According to the International Energy Outlook 2021 (IEO2021) reference case, if no significant improvements in policy or technology occur, worldwide energy consumption is going to increase by roughly 50% over within the next 30 years, according to the EIA (Energy Information Administration). Even while petroleum, as well as other liquid fuels, will continue to be the world’s most important energy source in the year 2050, renewable energy sources, such as solar and wind, will increase to a level that is nearly equal to that of conventional energy sources.
Increasingly competitive technological costs, along with government policies that encourage the use of renewable energy sources, will lead to an increase in the amount of renewable electricity generated to meet rising electricity demand. This will result in solar and wind energy becoming both the fastest growing and most reliable energy sources in both non-OECD and OECD countries in the future. OECD countries will see a decline in coal and nuclear usage, according to EIA (Energy Information Administration) projections, but this reduction is going to be more than offset by an increase in coal and nuclear usage in non-OECD countries.
According to projections, worldwide consumption of petroleum, as well as other liquids, is going to return to the pre-pandemic levels (in 2019) by 2023, driven completely by an increase in non-OECD energy demand. Due in part to increasing fuel efficiency, it is not expected that OECD liquid fuel consumption will revert to pre-pandemic rates at any point within the next 30 years.
According to the report, the industrial sector is going to increasingly rely on petroleum liquids as a feedstock for the growing chemicals industry. In the OECD nations, liquid fuel consumption in industrial sector is expected to expand at a rate three times faster than liquid fuel consumption in transportation industry in the next decade.
When it comes to home end-use, delivered power consumption will expand the greatest. Electricity is expected to account for over half of all energy consumed in households in non-OECD nations by 2050, up from 33 percent in 2020, according to the EIA. Electricity will account for an even greater proportion of total energy consumption in the non-OECD commercial buildings in 2050, accounting for 64 percent of total energy consumption.

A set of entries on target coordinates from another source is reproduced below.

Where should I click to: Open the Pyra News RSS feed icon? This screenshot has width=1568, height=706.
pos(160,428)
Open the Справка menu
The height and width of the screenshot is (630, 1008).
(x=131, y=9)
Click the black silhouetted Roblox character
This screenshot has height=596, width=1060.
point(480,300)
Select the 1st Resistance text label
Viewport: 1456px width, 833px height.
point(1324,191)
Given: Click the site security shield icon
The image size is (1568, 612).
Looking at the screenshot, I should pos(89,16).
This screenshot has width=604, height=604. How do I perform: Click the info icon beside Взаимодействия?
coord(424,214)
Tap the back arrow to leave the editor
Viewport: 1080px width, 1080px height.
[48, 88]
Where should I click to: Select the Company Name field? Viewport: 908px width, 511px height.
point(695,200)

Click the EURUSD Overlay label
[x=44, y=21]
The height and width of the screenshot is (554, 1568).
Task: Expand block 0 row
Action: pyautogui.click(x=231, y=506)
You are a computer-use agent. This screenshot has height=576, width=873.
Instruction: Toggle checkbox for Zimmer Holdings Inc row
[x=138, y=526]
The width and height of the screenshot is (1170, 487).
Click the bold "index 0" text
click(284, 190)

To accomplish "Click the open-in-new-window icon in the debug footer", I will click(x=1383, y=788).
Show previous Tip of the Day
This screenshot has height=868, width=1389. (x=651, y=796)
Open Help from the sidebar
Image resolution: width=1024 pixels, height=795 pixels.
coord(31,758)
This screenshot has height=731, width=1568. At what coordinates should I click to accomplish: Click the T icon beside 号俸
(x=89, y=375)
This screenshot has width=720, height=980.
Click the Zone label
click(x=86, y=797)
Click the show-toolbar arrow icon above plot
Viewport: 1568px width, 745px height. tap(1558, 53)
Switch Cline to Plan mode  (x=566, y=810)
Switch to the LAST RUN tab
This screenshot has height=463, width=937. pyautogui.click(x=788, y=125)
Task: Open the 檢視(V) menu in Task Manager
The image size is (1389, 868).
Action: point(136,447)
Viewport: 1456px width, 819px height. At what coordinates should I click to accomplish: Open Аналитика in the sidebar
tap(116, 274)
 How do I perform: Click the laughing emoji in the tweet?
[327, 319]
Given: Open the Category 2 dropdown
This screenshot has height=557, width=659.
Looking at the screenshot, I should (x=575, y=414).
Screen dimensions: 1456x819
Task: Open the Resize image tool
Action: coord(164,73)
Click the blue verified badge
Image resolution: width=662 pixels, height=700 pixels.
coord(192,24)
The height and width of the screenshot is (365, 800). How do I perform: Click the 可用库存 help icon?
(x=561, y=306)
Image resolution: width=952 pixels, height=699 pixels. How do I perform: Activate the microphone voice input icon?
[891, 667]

From now until 2050, global natural gas consumption is predicted to rise. This is especially true in developing countries. During the period under consideration, the industrial sector accounts for the majority of the increase in worldwide natural gas consumption until 2050, primarily in non-OECD nations. Household natural gas use is expected to decrease by 2050 across all OECD nations as a result of improvements in energy efficiency. When compared to other end-use sectors, the industrial sector is going to consume the greatest amount of natural gas and coal. Among non-OECD countries, industrial coal consumption will grow at the greatest rate because energy-intensive industries like steel and iron production are growing at a faster rate than in OECD countries.